> _Work to be completed_: The reply should contain all the data below, repeated exactly, and none of the images.

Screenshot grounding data
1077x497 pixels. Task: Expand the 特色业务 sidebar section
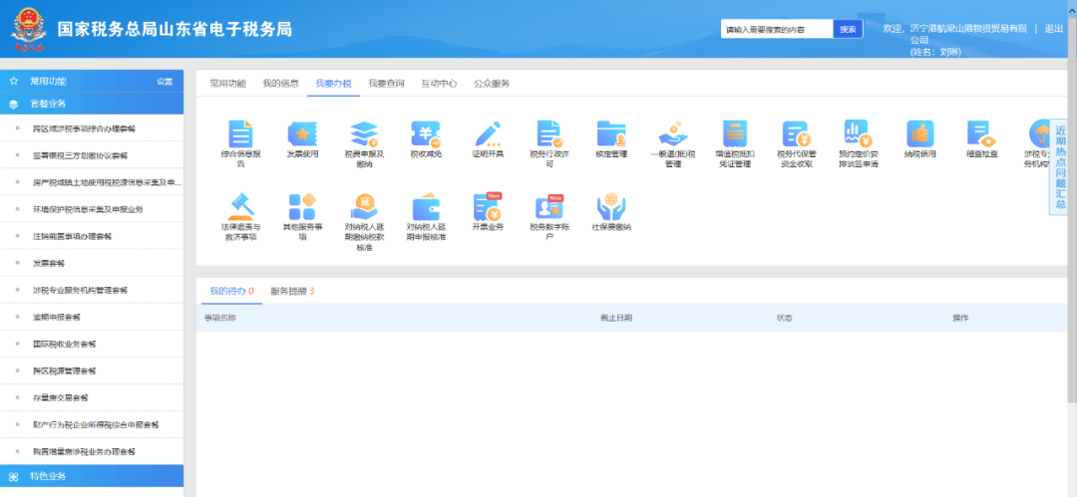coord(92,476)
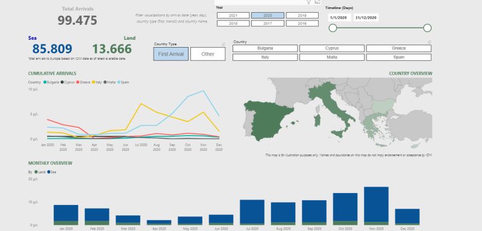Click the filter funnel icon above Year slicer
The height and width of the screenshot is (231, 482).
(x=309, y=2)
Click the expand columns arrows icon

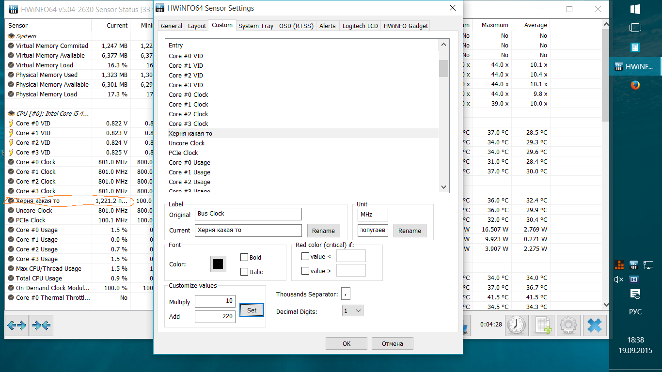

> _Task answer_:
1077x497 pixels. Task: Expand the 特色业务 sidebar section
coord(92,476)
Click the filter funnel icon above Year slicer
The height and width of the screenshot is (231, 482).
(x=309, y=2)
Click the expand columns arrows icon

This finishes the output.